In other words, if the actual SUS score was a 74, average SUS scores from five users will fall between 66 and 80 half of the time. Seventy-five percent of the time, the score differed by 10 points and 95% of the time, by about 17 points. In other words, you get within the ballpark of the actual SUS score in more than half of the cases with very small sample sizes. For more precise measures of sample sizes, use the SUS Guide and Calculator.
- SUS scores were not meant to be diagnostic: One surprise that first-time users of SUS sometimes encounter is the lack of diagnostic information they receive. At best, the SUS will provide a measure of usability and learnability, which can be compared to some industry benchmarks. You can look at the individual items in the SUS but none of them really tell you what to fix in the interface. That’s because the SUS, like most questionnaires, was never meant to be diagnostic. It would take too many items and still probably be too vague to determine if the labels, the search engine results page or the product descriptions need improvement. Fortunately, by having participants attempt a few realistic tasks and noting problems in their behavior you can quickly identify areas that are affecting SUS scores.
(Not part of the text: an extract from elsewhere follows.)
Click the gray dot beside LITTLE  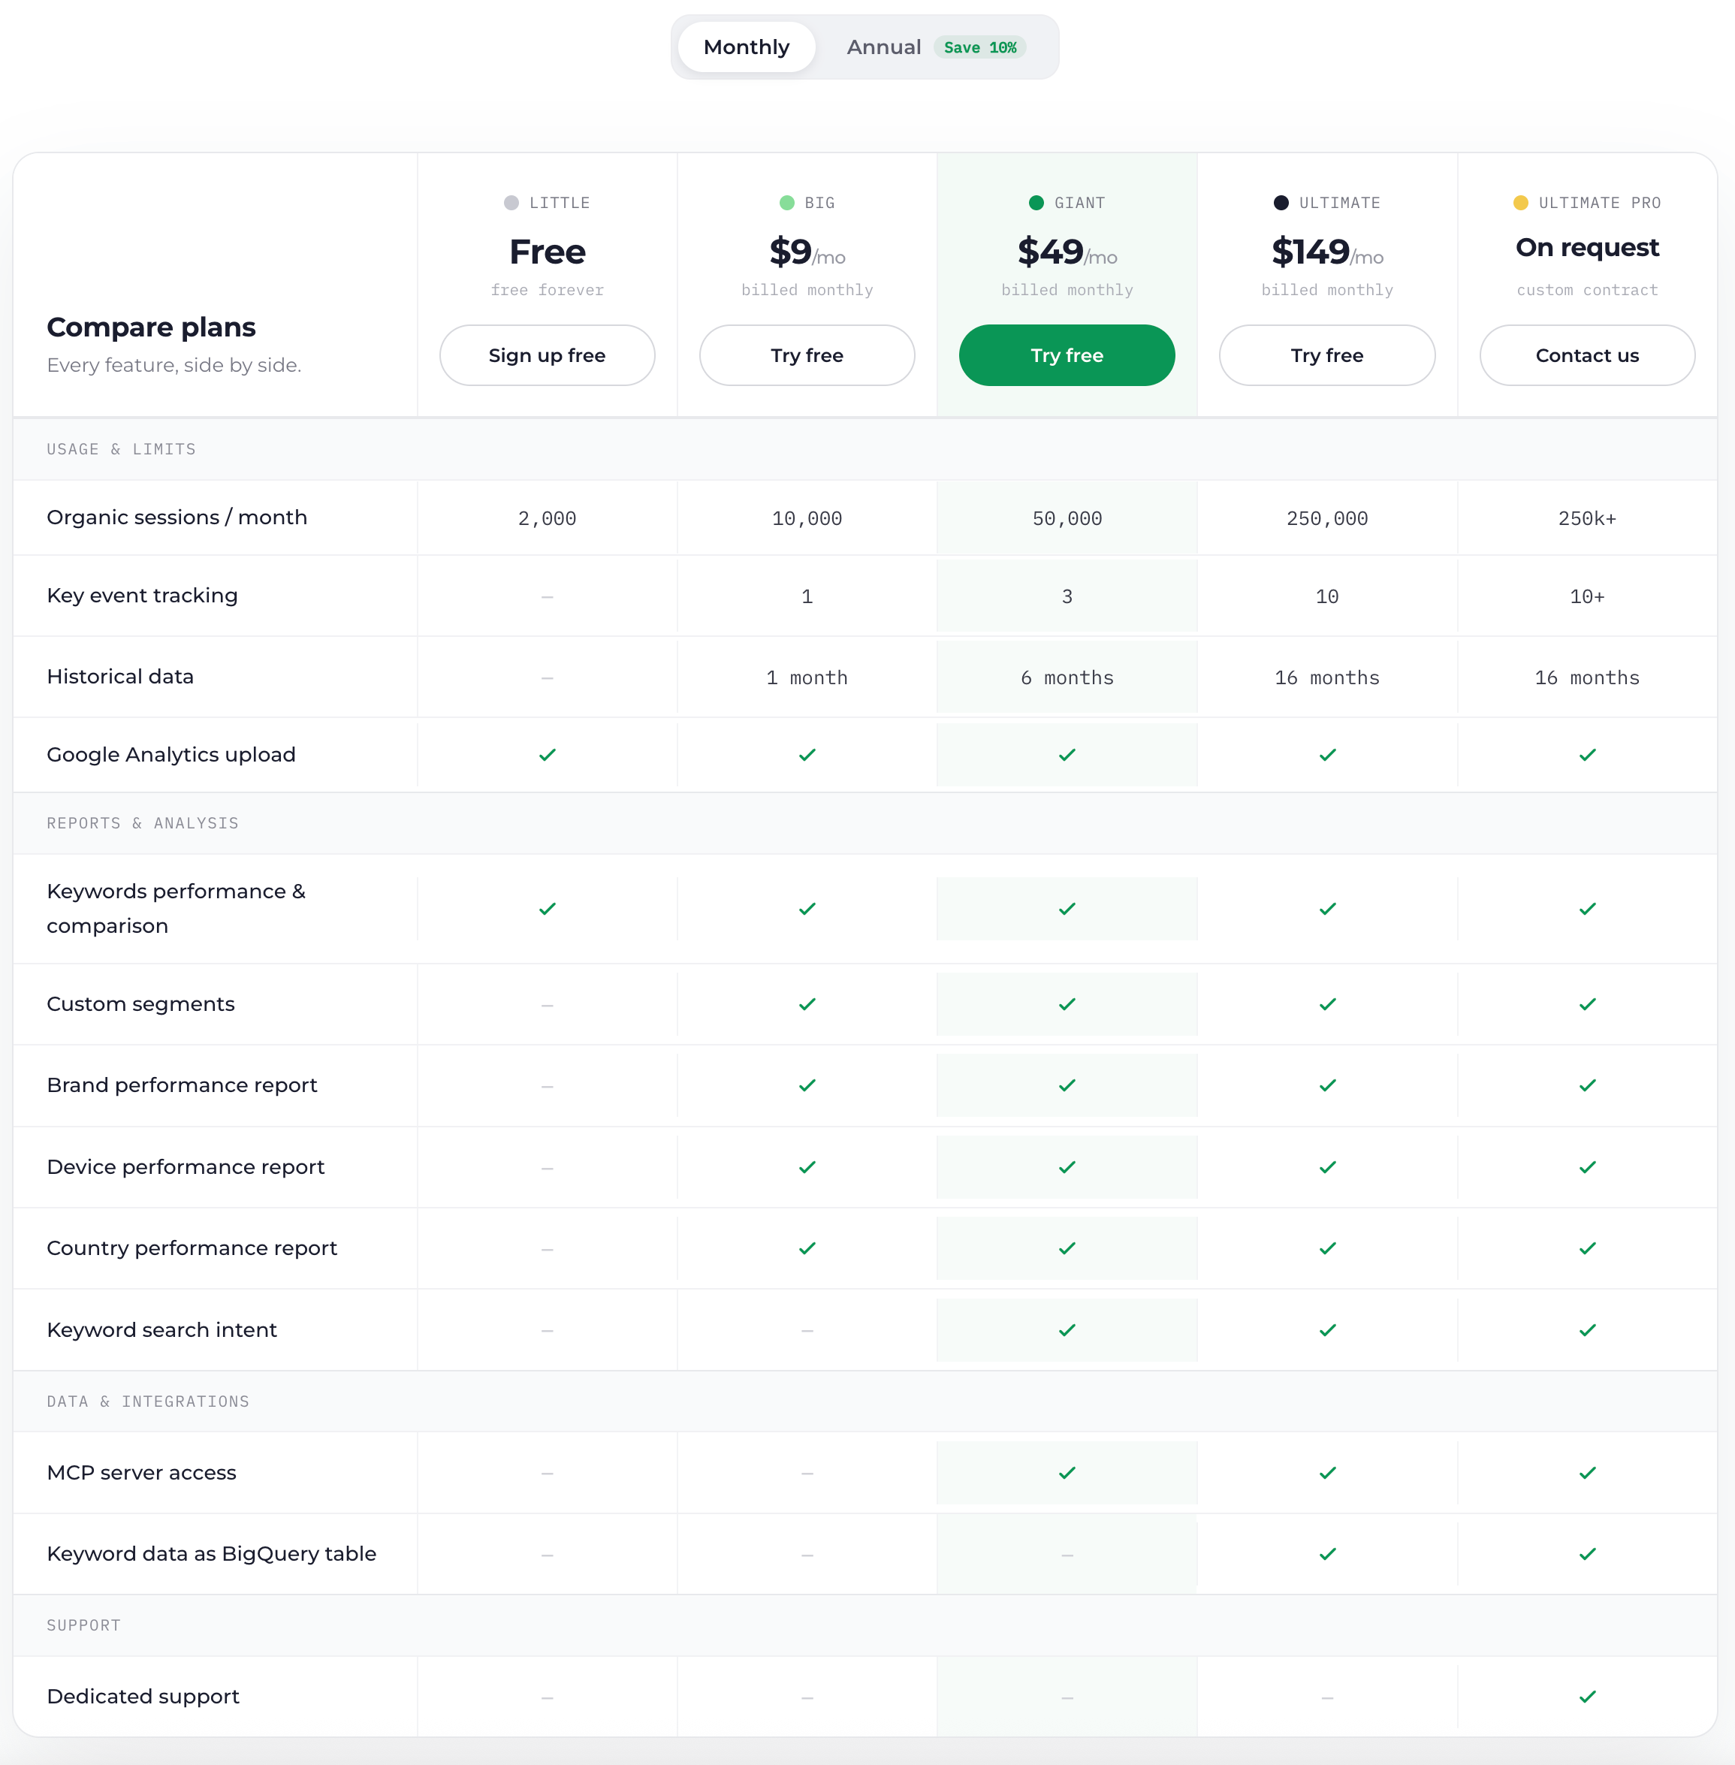[511, 202]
- SUS is technology agnostic: The items of the SUS are phrased in a way that allows it to be administered on any type of system a user interacts with. That means a company that develops hardware, software or voice response systems can use SUS as a flexible internal benchmark. This flexibility comes at a price, however. When you need to get more specific measures for a technology (for example, trust or visual appeal) the SUS is probably not the best tool for the job.
- SUS might not always be the best questionnaire: While SUS is technology agnostic and relatively short, we use other instruments depending on the job.
- For measuring website usability, we use the 13 item SUPR-Q. Four of the items can generate a reliable SUS equivalent score. The other items provide measures of credibility/trust, appearance and loyalty.
- For measuring task-level usability, we use the Single Ease Question (SEQ).
- For measuring perceived usefulness of mobile apps, we use the item “The application’s capabilities meet my requirements” which has a five-point rating scale (more on this item in future blogs).
One thing all these scales have in common is that we can compare a raw score to a larger dataset to generate relative rankings and percentile ranks to provide more meaning to the metrics.